El origen y desarrollo de la vida sobre la Tierra, según propone la evolución darwiniana, se enfrenta por tanto con una dificultad insalvable: hay muy poco tiempo para que el azar haya podido ser la causa. No solo es improbable, usando la terminología de Dawkins, sino sencillamente imposible. Esto es precisamente lo que certifica la gran cantidad de trabajos científicos sobre el origen de la vida que se han venido publicando durante los últimos treinta años y que Dawkins prefiere ignorar por completo. Si a esta dificultad del tiempo se añade que la célula no puede funcionar, a menos que estén integradas todas sus partes de manera precisa y sean capaces de actuar como un todo desde el principio. Además, las diferentes estructuras y orgánulos celulares son también entidades complejas constituidas por unidades todavía más pequeñas pero perfectamente integradas. ¿Cómo pudo el azar ciego fabricar dichas partes? El azar carece de previsión o finalidad. Es incapaz de construir cualquier estructura celular “para que sirva en el futuro cuando haga falta”. ¿Cómo explicar que existan partes tan sofisticadas, sin función aparente, durante millones de años? No existe una respuesta satisfactoria.
En resumen, son tan pocas las posibilidades de que la vida se originara por casualidad, como propone Dawkins, que la alternativa contraria adquiere notable importancia. Ante el dilema de las dos opciones para el origen de la vida, la inteligencia o el azar, y a la vista de los importantes obstáculos lógicos que presenta éste, la acción de una inteligencia creadora se erige por encima del azar sin propósito. El físico Michael Turner, después de reflexionar sobre el Big Bang y la apabullante precisión con la que debió suceder para poder crear todas las constantes del cosmos, elaboró una analogía que nos parece también pertinente en el asunto del origen de la vida. Dijo: “es como si uno lanzase un dardo a través de todo el universo y acertase en el centro de una diana de un milímetro de diámetro”.

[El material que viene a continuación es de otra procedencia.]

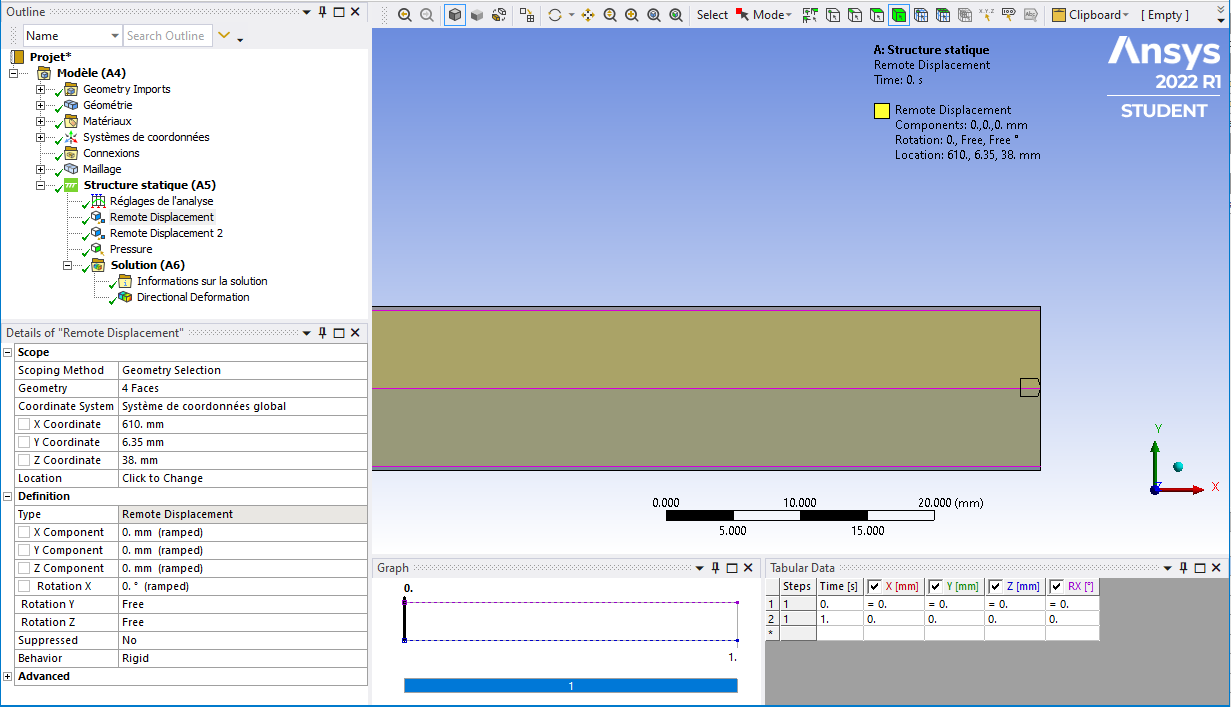Click the Pressure load icon in outline
The height and width of the screenshot is (707, 1231).
(97, 249)
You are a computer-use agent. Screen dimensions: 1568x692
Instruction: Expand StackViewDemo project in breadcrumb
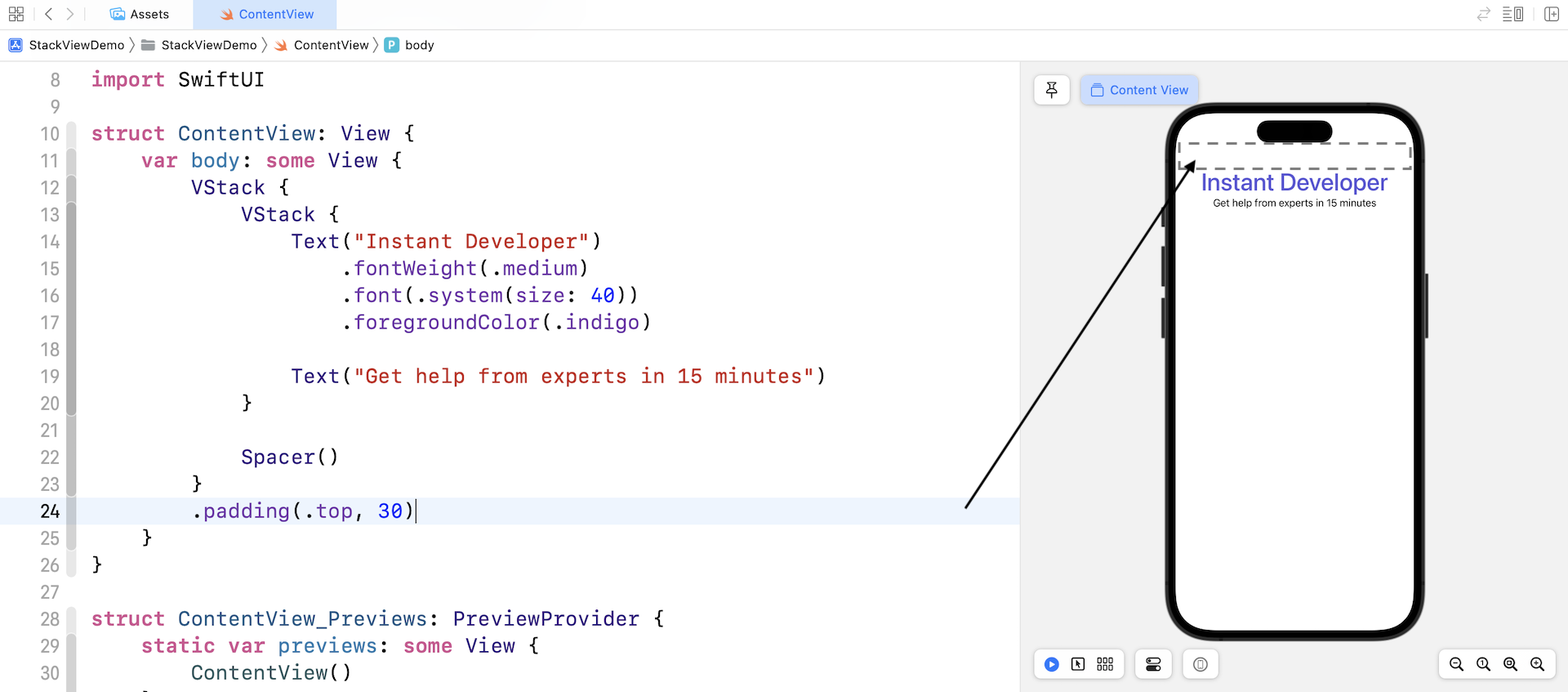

[5] ¿Qué resulta más milagroso para explicar el origen de la vida: el azar ciego o la inteligencia previsora? Dawkins se empeña en la absurda posibilidad del azar porque no quiere aceptar a un Dios todopoderoso, creador del cielo, la tierra y la vida. Yo prefiero pensar que a Dios le gusta jugar a los dardos y sabe tirarlos con exquisita precisión.
[1]Dawkins, R., 2011,
La magia de la realidad, Espasa, Barcelona, p. 254.
[2]Hahn, S. y Wiker, B., 2011,
Dawkins en observación, Rialp, Madrid, p. 43.
[3]Dawkins, R., 2011,
El espejismo de Dios, ePUB
, p. 125.
[4]Hahn, S. y Wiker, B., 2011,
Dawkins en observación, Rialp, Madrid, p. 47.
[5]Citado en Gerald Schroeder, The Science of God (New York: Broadway Books, 1997), p. 5.